Challenge
Transcribe the entries below without any changes, from the line with "Open the shared" up to and including the line with "Action: click(x=137, y=46)".

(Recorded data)
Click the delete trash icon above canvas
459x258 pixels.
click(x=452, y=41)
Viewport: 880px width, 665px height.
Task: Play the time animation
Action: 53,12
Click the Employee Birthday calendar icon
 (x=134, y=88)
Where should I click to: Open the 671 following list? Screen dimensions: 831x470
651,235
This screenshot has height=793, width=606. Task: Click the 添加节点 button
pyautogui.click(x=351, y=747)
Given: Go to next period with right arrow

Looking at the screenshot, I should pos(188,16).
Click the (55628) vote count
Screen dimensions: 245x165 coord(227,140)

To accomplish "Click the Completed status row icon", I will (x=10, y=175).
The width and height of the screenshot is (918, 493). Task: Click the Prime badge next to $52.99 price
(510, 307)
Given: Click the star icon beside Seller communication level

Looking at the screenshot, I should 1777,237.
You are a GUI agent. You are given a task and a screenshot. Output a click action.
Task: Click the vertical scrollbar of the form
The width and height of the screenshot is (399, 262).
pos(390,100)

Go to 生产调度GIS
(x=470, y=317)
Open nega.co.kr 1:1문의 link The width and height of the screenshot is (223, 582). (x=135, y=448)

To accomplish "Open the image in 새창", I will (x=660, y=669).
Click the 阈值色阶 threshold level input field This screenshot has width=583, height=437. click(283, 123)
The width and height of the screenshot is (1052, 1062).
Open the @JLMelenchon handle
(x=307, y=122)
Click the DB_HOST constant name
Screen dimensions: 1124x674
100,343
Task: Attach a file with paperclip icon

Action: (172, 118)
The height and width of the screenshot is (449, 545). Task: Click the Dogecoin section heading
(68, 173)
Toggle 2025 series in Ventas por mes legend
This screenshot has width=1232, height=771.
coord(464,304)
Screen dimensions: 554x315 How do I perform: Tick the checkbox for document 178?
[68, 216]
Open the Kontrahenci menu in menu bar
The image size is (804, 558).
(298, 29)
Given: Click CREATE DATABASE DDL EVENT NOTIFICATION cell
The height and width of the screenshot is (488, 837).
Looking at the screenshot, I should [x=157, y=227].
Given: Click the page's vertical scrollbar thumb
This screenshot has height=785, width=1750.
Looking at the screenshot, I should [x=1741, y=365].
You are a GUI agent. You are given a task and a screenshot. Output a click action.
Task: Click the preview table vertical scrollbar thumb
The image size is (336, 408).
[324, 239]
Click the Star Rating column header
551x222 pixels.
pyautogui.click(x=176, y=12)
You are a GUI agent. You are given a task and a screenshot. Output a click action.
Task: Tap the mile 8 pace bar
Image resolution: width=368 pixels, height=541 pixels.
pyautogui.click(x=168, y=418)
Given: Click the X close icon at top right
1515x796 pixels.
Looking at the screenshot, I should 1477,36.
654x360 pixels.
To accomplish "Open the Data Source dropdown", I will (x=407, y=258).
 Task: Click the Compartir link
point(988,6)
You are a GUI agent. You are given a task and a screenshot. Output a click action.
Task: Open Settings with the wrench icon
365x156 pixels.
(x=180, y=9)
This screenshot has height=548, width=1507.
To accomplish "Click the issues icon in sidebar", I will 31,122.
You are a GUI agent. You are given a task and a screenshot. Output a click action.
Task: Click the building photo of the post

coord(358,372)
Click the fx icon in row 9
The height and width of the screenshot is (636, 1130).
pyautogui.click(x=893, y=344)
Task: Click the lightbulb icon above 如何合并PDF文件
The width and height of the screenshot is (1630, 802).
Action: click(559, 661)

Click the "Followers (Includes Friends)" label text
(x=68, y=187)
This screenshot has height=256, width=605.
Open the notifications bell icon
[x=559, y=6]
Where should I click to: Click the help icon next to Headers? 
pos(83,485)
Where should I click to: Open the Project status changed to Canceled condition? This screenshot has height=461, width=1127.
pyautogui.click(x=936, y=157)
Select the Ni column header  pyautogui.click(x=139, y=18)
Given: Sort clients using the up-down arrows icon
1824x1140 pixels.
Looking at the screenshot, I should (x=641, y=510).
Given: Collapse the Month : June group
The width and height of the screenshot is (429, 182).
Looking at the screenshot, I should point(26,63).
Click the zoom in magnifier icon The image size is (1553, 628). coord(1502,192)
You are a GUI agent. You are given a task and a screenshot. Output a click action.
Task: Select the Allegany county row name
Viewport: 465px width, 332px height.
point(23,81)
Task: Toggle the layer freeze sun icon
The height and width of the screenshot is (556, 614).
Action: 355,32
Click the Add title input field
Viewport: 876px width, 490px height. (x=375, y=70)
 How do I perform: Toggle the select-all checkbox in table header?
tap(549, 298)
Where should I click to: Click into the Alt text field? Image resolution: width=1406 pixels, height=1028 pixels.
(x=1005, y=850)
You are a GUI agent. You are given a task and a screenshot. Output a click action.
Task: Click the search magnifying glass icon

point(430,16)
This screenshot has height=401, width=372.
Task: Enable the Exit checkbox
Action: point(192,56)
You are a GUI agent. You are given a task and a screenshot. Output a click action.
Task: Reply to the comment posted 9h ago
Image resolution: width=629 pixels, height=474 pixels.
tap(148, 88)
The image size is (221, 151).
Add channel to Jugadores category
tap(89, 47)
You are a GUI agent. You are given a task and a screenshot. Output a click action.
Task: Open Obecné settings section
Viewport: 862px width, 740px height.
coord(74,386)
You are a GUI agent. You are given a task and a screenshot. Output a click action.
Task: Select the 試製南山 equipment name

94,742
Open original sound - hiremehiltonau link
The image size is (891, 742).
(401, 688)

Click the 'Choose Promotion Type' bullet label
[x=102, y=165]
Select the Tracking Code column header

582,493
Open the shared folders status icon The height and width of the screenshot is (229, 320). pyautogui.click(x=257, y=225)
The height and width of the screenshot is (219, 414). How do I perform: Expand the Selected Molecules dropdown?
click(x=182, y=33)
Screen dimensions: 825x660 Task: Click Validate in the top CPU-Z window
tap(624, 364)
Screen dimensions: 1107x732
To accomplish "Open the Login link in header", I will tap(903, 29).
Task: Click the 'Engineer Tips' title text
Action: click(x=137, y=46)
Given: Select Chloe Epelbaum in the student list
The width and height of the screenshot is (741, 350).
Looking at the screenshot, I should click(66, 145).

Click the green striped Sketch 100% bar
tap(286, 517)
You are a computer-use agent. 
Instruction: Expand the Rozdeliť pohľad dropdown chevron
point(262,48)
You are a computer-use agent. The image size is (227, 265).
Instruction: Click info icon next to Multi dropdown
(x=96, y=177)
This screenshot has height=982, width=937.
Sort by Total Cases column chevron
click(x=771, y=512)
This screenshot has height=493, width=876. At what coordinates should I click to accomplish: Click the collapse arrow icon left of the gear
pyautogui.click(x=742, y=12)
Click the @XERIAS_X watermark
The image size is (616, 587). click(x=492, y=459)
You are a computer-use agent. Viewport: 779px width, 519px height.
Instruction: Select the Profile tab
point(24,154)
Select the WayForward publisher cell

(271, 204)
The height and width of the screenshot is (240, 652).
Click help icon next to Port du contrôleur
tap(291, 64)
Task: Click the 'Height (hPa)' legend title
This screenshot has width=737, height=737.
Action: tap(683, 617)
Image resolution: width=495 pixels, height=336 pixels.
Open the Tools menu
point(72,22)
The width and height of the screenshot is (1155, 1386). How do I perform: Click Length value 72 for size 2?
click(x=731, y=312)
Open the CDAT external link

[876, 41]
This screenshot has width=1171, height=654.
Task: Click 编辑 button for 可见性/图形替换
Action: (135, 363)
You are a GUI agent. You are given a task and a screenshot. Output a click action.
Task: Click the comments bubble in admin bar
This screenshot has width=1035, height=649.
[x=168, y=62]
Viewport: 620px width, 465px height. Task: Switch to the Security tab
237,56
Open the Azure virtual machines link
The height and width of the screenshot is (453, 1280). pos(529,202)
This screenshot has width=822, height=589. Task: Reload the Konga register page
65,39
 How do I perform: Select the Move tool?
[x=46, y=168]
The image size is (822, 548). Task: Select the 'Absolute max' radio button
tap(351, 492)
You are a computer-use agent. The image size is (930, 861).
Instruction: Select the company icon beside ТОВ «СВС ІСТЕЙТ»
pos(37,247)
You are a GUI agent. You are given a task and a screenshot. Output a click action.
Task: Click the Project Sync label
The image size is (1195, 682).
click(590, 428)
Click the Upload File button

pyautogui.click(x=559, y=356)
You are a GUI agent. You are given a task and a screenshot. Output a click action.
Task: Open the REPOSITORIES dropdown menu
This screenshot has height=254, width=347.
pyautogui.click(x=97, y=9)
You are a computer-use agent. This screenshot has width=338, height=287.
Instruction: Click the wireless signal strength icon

Output for this task
Open the shared folders status icon The height and width of the screenshot is (229, 320). pyautogui.click(x=257, y=225)
The height and width of the screenshot is (219, 414). How do I perform: Expand the Selected Molecules dropdown?
click(x=182, y=33)
Screen dimensions: 825x660 Task: Click Validate in the top CPU-Z window
tap(624, 364)
Screen dimensions: 1107x732
To accomplish "Open the Login link in header", I will tap(903, 29).
Task: Click the 'Engineer Tips' title text
Action: click(x=137, y=46)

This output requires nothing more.